How to calculate percentage change using factorial analysis?


To assess the contribution of various input factors (x, y, z) and their interactions to the response variable (A), I calculated the percentage of variance using factorial analysis in Minitab. Now I want to calculate the percentage change in A.

Say for example A is increasing when x and y are increasing and A is decreasing when z is decreasing. So how much percentage is changing in A? Is there any other software by which I can do this analysis?

Please help me in this regards.

Thanks.


Solution

  • I think that a simple regression would provide you what you are looking for. Since you are asking how to perform this computation for both R and Matlab, I'll provide you a Matlab solution since I can use it much better.

    Before proceeding with a numerical example, let's review a little bit of theory:

    A fitted linear regression model can be used to identify the relationship between a single predictor variable xj and the response variable y when all the other predictor variables in the model are "held fixed". Specifically, the interpretation of βj is the expected change in y for a one-unit change in xj when the other covariates are held fixed—that is, the expected value of the partial derivative of y with respect to xj.

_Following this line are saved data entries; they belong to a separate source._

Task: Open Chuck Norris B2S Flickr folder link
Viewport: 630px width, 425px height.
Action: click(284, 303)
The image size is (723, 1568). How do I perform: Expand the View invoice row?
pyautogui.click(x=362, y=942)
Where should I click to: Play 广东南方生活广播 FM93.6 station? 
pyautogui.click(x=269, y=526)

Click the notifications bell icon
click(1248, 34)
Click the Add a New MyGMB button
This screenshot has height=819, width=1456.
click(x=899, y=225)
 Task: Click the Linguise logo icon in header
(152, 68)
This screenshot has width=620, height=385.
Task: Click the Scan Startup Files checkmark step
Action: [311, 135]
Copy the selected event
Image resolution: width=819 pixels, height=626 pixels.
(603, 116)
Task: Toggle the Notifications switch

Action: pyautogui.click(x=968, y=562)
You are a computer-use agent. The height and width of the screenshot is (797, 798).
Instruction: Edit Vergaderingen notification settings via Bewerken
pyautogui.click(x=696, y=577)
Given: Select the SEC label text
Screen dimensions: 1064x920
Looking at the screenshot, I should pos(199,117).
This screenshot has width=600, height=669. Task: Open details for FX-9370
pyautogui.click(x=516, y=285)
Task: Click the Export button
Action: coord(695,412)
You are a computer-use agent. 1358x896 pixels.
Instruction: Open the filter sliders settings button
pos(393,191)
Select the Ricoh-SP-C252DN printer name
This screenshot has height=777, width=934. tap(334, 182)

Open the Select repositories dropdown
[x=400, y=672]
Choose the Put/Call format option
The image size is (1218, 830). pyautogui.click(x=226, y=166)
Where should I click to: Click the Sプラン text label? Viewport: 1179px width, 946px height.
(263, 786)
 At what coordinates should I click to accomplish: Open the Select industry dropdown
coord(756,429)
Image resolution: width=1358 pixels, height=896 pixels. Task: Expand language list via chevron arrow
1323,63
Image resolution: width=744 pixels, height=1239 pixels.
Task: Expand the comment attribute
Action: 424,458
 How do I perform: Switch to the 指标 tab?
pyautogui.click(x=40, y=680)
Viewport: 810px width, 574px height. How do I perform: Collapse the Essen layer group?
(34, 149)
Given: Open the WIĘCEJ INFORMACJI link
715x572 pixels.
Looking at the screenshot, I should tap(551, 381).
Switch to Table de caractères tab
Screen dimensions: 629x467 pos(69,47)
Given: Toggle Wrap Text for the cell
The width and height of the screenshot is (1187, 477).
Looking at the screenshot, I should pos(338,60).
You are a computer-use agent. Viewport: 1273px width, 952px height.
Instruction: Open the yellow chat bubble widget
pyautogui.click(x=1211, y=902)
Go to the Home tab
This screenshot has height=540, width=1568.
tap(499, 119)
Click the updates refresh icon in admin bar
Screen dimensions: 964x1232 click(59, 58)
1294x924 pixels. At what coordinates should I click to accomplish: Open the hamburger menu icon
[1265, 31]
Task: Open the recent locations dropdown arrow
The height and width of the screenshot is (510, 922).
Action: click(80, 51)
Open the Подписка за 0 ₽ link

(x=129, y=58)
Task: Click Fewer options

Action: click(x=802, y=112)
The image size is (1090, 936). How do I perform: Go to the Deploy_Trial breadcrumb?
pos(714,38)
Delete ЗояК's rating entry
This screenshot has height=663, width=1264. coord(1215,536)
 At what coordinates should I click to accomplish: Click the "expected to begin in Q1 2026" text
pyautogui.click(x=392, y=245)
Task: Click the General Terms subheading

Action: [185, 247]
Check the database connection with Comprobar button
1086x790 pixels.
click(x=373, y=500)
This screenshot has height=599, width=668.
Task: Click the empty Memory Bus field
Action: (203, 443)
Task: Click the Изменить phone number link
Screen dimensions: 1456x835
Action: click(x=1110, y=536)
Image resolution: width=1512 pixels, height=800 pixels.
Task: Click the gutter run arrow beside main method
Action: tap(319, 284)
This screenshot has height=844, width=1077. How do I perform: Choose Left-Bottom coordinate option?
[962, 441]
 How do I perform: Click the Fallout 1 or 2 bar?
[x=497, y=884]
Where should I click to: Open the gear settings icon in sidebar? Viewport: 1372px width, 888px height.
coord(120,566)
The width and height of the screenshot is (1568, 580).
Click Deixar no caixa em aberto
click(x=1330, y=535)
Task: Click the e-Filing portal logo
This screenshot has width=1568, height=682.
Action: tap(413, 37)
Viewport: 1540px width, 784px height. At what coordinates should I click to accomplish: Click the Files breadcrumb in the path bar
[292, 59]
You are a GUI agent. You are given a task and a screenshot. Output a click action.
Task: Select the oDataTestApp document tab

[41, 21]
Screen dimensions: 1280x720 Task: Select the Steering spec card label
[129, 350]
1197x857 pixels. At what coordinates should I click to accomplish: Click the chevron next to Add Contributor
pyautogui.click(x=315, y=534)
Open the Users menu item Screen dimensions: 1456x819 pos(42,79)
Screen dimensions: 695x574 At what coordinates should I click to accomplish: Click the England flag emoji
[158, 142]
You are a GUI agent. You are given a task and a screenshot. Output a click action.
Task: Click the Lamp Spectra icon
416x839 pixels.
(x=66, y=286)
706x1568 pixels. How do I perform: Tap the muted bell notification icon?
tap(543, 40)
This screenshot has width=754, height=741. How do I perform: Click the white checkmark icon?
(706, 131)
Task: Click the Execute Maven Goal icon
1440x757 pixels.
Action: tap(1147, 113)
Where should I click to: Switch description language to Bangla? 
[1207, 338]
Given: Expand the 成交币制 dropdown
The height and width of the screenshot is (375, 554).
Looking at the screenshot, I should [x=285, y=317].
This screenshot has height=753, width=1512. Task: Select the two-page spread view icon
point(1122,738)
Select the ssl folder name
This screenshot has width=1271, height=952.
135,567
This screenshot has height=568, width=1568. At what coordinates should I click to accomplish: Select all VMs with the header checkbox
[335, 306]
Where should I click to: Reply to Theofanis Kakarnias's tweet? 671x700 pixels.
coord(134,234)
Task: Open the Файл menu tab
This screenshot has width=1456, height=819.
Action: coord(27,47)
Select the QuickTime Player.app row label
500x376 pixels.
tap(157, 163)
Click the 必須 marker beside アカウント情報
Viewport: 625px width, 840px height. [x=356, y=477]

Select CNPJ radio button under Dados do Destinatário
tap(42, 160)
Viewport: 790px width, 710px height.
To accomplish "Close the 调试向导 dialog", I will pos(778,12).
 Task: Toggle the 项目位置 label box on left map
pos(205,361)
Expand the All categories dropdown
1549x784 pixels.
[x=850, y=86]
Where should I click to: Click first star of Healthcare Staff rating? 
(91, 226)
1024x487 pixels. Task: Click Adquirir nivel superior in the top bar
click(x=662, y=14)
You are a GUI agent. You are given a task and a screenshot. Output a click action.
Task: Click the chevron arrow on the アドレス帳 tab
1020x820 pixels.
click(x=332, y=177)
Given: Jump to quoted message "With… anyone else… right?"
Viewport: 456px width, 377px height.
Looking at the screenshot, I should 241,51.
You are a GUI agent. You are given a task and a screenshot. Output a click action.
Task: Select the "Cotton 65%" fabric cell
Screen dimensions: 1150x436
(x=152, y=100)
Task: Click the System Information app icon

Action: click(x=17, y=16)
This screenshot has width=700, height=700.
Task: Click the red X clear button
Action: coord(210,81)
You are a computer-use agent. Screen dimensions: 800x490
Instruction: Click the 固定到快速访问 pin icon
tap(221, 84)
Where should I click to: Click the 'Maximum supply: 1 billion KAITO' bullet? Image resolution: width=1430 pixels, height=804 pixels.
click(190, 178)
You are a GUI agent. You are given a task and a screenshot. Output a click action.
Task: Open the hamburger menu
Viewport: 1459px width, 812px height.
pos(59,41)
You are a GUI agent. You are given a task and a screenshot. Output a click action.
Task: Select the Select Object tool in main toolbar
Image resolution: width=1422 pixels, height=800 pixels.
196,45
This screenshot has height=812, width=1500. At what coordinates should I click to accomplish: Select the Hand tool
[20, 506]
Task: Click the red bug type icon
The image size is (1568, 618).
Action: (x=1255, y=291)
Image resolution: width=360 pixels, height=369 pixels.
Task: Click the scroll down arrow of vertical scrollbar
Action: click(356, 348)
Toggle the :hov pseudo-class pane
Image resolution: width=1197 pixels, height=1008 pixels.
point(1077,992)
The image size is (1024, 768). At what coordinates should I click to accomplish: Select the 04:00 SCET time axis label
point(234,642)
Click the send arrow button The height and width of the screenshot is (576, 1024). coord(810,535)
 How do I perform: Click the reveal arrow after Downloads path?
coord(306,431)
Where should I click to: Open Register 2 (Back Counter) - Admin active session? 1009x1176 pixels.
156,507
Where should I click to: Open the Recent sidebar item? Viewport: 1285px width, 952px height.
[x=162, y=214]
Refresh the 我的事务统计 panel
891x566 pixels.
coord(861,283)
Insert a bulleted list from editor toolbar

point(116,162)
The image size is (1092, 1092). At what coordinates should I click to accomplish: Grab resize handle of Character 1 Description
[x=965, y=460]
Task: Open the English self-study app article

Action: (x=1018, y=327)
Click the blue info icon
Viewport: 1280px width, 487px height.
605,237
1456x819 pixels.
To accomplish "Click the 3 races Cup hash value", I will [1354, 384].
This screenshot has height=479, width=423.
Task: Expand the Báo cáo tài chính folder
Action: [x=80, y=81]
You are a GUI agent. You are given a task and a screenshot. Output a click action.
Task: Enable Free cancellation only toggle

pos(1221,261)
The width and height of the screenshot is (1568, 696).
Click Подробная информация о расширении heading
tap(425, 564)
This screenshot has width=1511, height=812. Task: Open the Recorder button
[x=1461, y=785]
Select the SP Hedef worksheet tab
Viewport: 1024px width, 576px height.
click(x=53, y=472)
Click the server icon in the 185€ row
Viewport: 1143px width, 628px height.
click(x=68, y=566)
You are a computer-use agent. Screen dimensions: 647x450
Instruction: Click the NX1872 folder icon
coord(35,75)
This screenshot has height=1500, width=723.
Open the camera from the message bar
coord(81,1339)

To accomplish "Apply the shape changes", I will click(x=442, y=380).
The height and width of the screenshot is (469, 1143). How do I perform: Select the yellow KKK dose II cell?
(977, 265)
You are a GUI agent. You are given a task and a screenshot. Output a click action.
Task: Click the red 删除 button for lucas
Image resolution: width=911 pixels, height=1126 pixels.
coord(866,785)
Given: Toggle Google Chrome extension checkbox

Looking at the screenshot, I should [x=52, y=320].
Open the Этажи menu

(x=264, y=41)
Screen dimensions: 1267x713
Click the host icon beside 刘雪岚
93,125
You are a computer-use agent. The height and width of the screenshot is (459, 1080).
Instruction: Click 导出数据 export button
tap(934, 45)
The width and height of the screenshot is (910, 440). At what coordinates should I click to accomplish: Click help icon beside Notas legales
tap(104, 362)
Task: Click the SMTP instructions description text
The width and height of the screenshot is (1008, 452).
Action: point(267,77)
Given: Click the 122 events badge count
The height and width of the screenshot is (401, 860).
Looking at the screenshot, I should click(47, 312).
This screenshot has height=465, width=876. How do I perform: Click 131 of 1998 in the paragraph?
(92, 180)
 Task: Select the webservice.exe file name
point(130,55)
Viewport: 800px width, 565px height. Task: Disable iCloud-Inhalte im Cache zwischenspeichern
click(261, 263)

    Basically, this tells us that a one unit change in xj generates a βj unit change in y. In order to obtain percent changes, the response variable y must be converted to a logarithmic scale (ln(y)).

    Now, let's see how to perform a linear regression using the regress function in Matlab. This is as simple as:

    % Response Variable
    A = rand(100,1);
    
    % Predictors
    X = randi(10,100,1);
    Y = rand(100,1);
    Z = randi(3,100,1);
    
    % Beta Coefficients
    b = regress(A,[X Y Z]);
    

    Now, in order to retrieve percent changes instead of unit changes, the above code must be rewritten as follows (basically, a natural log is applied to A and percent changes are calculated multiplying the beta coefficients b by 100):

    % Response Variable
    A = rand(100,1);
    A = log(A);
    
    % Predictors
    X = randi(10,100,1);
    Y = rand(100,1);
    Z = randi(3,100,1);
    
    % Beta Coefficients
    b = regress(A,[X Y Z]);
    
    % Percent Changes
    pc = b .* 100;
    

    Using arbitrary vales, let's suppose that the returned betas are:

    b =
    
        0.25
       -0.06
        1.33
    

    This means that: a one unit change in X generates a +25% change in A, a one unit change in Y generates a -6% change in A and a one unit change in Z generates a +133% change in A. The interpretation of percent changes varies following the type of the predictor variables, and you must be careful about this. Given the response variable Y and the predictor variable K:

    • If K is a continuous variable, then Bk = ∂ln(Y) / ∂K, hence a one unit change in K generates a 100 * Bk percent change in Y.
    • If K is the natural log of a continuous variable, then Bk = ∂ln(Y) / ∂ln(K), hence a 100% change in K generates a 100 * Bk percent change in Y.
    • If K is a dummy variable (only two possible values: 1 = true and 0 = false), then the shift of K from 0 to 1 produced a 100 * Bk percent change in Y.